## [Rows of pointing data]

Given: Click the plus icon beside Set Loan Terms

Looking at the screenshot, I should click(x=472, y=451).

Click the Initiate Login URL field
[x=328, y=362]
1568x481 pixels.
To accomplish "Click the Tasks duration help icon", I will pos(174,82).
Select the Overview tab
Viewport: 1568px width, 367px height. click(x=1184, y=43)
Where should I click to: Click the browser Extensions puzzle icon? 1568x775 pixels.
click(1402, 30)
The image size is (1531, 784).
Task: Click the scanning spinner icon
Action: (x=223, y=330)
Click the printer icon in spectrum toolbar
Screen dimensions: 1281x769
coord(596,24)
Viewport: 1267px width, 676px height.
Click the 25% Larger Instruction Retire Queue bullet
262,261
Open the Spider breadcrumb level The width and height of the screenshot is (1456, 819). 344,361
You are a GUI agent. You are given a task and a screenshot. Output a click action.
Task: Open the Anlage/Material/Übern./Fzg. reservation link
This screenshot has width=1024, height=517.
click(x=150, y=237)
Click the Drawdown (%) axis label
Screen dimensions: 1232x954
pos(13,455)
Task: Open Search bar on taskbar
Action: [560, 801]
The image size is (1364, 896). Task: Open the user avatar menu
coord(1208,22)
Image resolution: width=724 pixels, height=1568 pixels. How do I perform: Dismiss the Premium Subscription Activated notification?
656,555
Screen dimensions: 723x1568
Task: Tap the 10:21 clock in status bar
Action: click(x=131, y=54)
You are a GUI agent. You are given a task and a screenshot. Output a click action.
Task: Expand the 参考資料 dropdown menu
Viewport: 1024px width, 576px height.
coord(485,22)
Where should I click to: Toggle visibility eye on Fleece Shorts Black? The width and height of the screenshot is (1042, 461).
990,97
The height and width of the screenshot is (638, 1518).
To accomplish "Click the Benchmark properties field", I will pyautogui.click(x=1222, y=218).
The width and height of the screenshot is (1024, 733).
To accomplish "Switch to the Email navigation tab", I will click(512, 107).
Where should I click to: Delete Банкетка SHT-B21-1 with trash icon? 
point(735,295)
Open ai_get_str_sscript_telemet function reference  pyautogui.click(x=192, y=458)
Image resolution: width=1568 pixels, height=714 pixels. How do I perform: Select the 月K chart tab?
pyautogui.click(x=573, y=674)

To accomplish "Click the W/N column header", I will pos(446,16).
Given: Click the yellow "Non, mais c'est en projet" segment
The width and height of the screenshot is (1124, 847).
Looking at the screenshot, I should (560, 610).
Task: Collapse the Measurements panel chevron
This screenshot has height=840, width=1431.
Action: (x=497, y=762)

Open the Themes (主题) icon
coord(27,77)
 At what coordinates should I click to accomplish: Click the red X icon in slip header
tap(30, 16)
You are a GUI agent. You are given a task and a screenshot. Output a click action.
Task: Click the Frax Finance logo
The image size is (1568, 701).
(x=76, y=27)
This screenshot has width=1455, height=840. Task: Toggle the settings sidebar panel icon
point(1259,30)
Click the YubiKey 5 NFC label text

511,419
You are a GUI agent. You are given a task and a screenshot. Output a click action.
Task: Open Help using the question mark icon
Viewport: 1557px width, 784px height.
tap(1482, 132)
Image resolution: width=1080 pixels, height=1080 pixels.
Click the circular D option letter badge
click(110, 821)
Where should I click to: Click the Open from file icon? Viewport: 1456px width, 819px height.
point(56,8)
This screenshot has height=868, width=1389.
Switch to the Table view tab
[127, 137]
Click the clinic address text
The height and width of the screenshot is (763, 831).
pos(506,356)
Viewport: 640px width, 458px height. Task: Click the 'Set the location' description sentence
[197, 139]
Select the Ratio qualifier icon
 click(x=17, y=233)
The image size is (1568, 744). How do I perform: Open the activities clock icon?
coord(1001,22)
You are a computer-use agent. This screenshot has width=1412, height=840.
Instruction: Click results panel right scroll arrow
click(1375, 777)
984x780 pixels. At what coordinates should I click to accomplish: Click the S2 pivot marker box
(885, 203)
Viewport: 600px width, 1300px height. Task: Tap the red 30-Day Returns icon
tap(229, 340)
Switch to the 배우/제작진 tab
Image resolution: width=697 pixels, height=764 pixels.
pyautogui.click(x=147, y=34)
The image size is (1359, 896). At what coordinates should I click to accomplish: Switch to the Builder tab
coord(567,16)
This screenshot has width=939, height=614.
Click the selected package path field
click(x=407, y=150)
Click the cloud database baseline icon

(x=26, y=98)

## [Objective]
Present every line of the records above as a JSON list of strings, one string per line, leaving out blank lines.

## [Output for this task]
[
  "Given: Click the plus icon beside Set Loan Terms",
  "Looking at the screenshot, I should click(x=472, y=451).",
  "Click the Initiate Login URL field",
  "[x=328, y=362]",
  "1568x481 pixels.",
  "To accomplish \"Click the Tasks duration help icon\", I will pos(174,82).",
  "Select the Overview tab",
  "Viewport: 1568px width, 367px height. click(x=1184, y=43)",
  "Where should I click to: Click the browser Extensions puzzle icon? 1568x775 pixels.",
  "click(1402, 30)",
  "The image size is (1531, 784).",
  "Task: Click the scanning spinner icon",
  "Action: (x=223, y=330)",
  "Click the printer icon in spectrum toolbar",
  "Screen dimensions: 1281x769",
  "coord(596,24)",
  "Viewport: 1267px width, 676px height.",
  "Click the 25% Larger Instruction Retire Queue bullet",
  "262,261",
  "Open the Spider breadcrumb level The width and height of the screenshot is (1456, 819). 344,361",
  "You are a GUI agent. You are given a task and a screenshot. Output a click action.",
  "Task: Open the Anlage/Material/Übern./Fzg. reservation link",
  "This screenshot has width=1024, height=517.",
  "click(x=150, y=237)",
  "Click the Drawdown (%) axis label",
  "Screen dimensions: 1232x954",
  "pos(13,455)",
  "Task: Open Search bar on taskbar",
  "Action: [560, 801]",
  "The image size is (1364, 896). Task: Open the user avatar menu",
  "coord(1208,22)",
  "Image resolution: width=724 pixels, height=1568 pixels. How do I perform: Dismiss the Premium Subscription Activated notification?",
  "656,555",
  "Screen dimensions: 723x1568",
  "Task: Tap the 10:21 clock in status bar",
  "Action: click(x=131, y=54)",
  "You are a GUI agent. You are given a task and a screenshot. Output a click action.",
  "Task: Expand the 参考資料 dropdown menu",
  "Viewport: 1024px width, 576px height.",
  "coord(485,22)",
  "Where should I click to: Toggle visibility eye on Fleece Shorts Black? The width and height of the screenshot is (1042, 461).",
  "990,97",
  "The height and width of the screenshot is (638, 1518).",
  "To accomplish \"Click the Benchmark properties field\", I will pyautogui.click(x=1222, y=218).",
  "The width and height of the screenshot is (1024, 733).",
  "To accomplish \"Switch to the Email navigation tab\", I will click(512, 107).",
  "Where should I click to: Delete Банкетка SHT-B21-1 with trash icon? ",
  "point(735,295)",
  "Open ai_get_str_sscript_telemet function reference  pyautogui.click(x=192, y=458)",
  "Image resolution: width=1568 pixels, height=714 pixels. How do I perform: Select the 月K chart tab?",
  "pyautogui.click(x=573, y=674)",
  "To accomplish \"Click the W/N column header\", I will pos(446,16).",
  "Given: Click the yellow \"Non, mais c'est en projet\" segment",
  "The width and height of the screenshot is (1124, 847).",
  "Looking at the screenshot, I should (560, 610).",
  "Task: Collapse the Measurements panel chevron",
  "This screenshot has height=840, width=1431.",
  "Action: (x=497, y=762)",
  "Open the Themes (主题) icon",
  "coord(27,77)",
  " At what coordinates should I click to accomplish: Click the red X icon in slip header",
  "tap(30, 16)",
  "You are a GUI agent. You are given a task and a screenshot. Output a click action.",
  "Task: Click the Frax Finance logo",
  "The image size is (1568, 701).",
  "(x=76, y=27)",
  "This screenshot has width=1455, height=840. Task: Toggle the settings sidebar panel icon",
  "point(1259,30)",
  "Click the YubiKey 5 NFC label text",
  "511,419",
  "You are a GUI agent. You are given a task and a screenshot. Output a click action.",
  "Task: Open Help using the question mark icon",
  "Viewport: 1557px width, 784px height.",
  "tap(1482, 132)",
  "Image resolution: width=1080 pixels, height=1080 pixels.",
  "Click the circular D option letter badge",
  "click(110, 821)",
  "Where should I click to: Click the Open from file icon? Viewport: 1456px width, 819px height.",
  "point(56,8)",
  "This screenshot has height=868, width=1389.",
  "Switch to the Table view tab",
  "[127, 137]",
  "Click the clinic address text",
  "The height and width of the screenshot is (763, 831).",
  "pos(506,356)",
  "Viewport: 640px width, 458px height. Task: Click the 'Set the location' description sentence",
  "[197, 139]",
  "Select the Ratio qualifier icon",
  " click(x=17, y=233)",
  "The image size is (1568, 744). How do I perform: Open the activities clock icon?",
  "coord(1001,22)",
  "You are a computer-use agent. This screenshot has width=1412, height=840.",
  "Instruction: Click results panel right scroll arrow",
  "click(1375, 777)",
  "984x780 pixels. At what coordinates should I click to accomplish: Click the S2 pivot marker box",
  "(885, 203)",
  "Viewport: 600px width, 1300px height. Task: Tap the red 30-Day Returns icon",
  "tap(229, 340)",
  "Switch to the 배우/제작진 tab",
  "Image resolution: width=697 pixels, height=764 pixels.",
  "pyautogui.click(x=147, y=34)",
  "The image size is (1359, 896). At what coordinates should I click to accomplish: Switch to the Builder tab",
  "coord(567,16)",
  "This screenshot has width=939, height=614.",
  "Click the selected package path field",
  "click(x=407, y=150)",
  "Click the cloud database baseline icon",
  "(x=26, y=98)"
]